Bouleversee wrote:XFool wrote:Bouleversee wrote:I'm still losing a large percentage of the money I put into Woodford's Patient Capital Trust and I haven't forgotten I lost all of my investment in the Slater Walker Investment Trust run by Tom's father when it went bust.
Are you sure that was an investment trust?
With my declining memory, I am not sure of much these days. I think it was Slater Walker Growth (which could have been a fund though I thought it was an IT) that we were invested in. Does it matter?
"Does it matter?" I suspect it does. If you are risk averse then it would likely be best to stick with a collective investment instrument - such as an investment trust. ITs are regarded as pretty safe in the UK, generally they do not have that much of a record of going bust.
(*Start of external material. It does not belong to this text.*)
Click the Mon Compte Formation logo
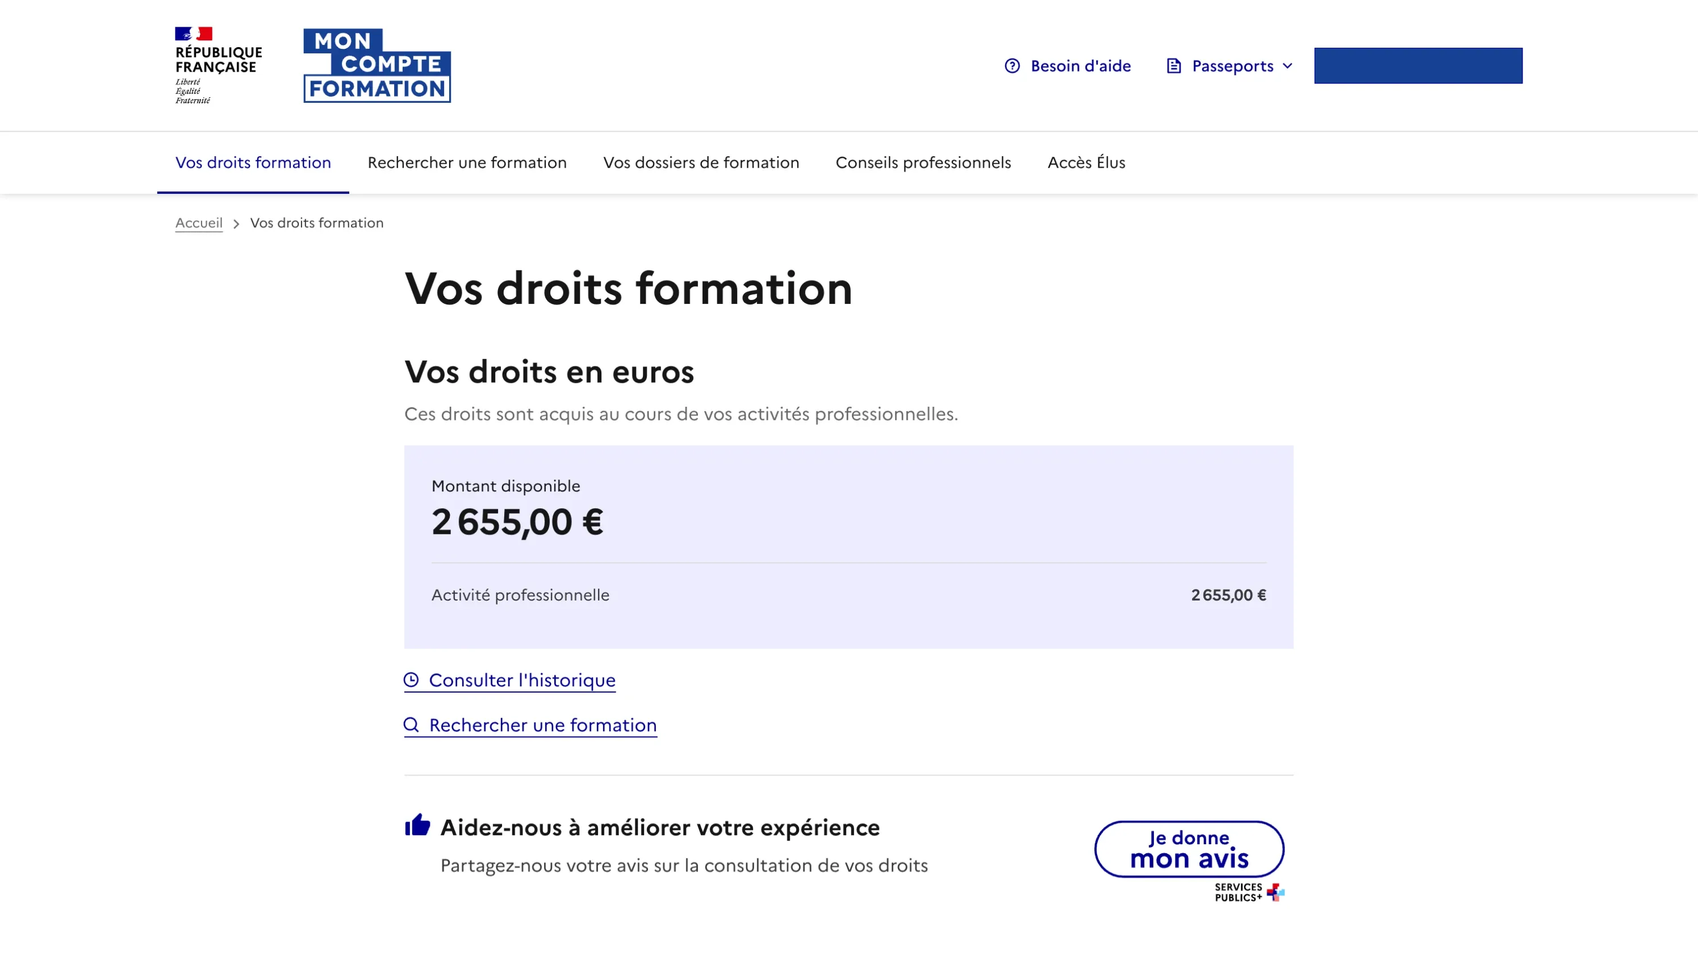The height and width of the screenshot is (976, 1698). click(377, 65)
If failing they are usually, merged, taken over or rolled over into another IT. Or gradually closed down and funds returned to investors. (Unfortunately that can even happen if they are successful)
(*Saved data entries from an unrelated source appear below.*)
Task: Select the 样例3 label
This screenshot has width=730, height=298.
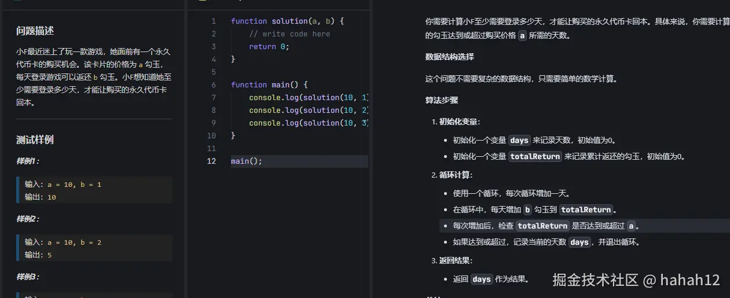Action: pyautogui.click(x=28, y=277)
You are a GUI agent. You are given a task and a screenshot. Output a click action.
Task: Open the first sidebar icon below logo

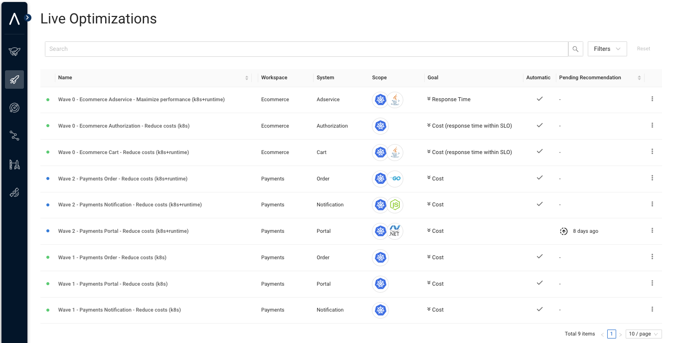click(x=14, y=51)
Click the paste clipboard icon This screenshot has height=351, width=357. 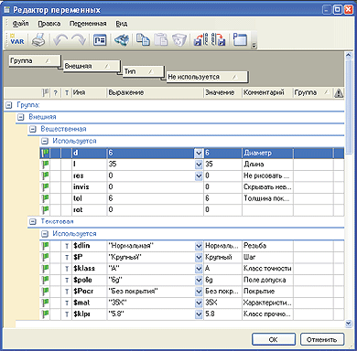pos(161,39)
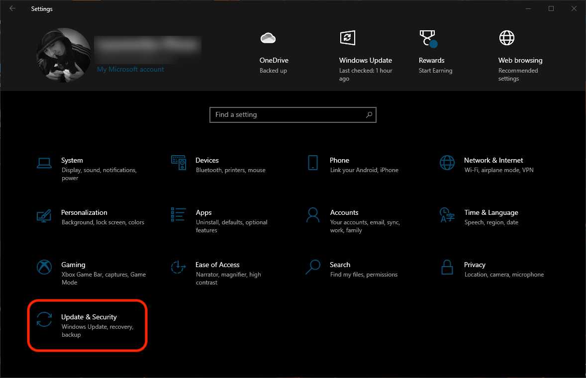Click the Ease of Access icon

point(179,267)
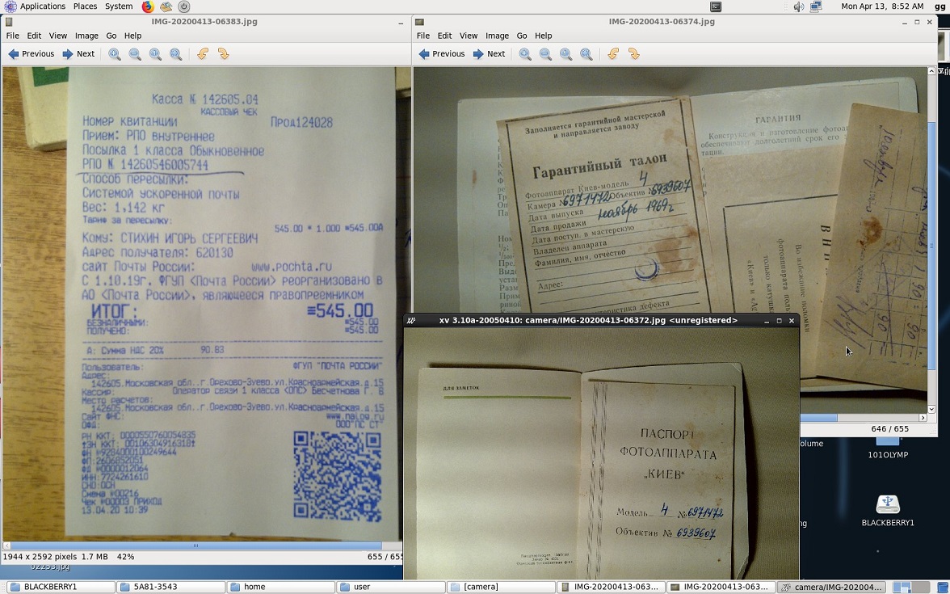Open Image menu in left viewer window
This screenshot has width=950, height=594.
click(86, 36)
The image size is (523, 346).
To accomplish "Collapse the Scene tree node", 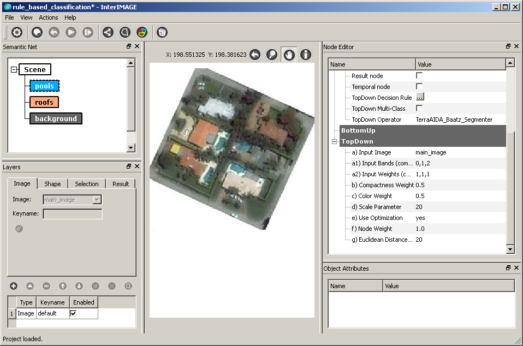I will click(x=14, y=69).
There are exceptions: The most obvious example in the UK was the debacle over income shares of split capital ITs in the early part of the century, due to leverage and mutually investing in each other's shares. A pretty similar thing happened in America in the 1920s with ordinary ITs, which is why to this day ITs are not really a thing in the USA.
Many older TLF investors invest in ITs. You still choose your own investments, but you aren't taking a risk with a single company share!
Bouleversee wrote:I think we lost our stakes in Surinvest Performance and Invan as well.
I don't know anything about Surinvest Performance and Invan.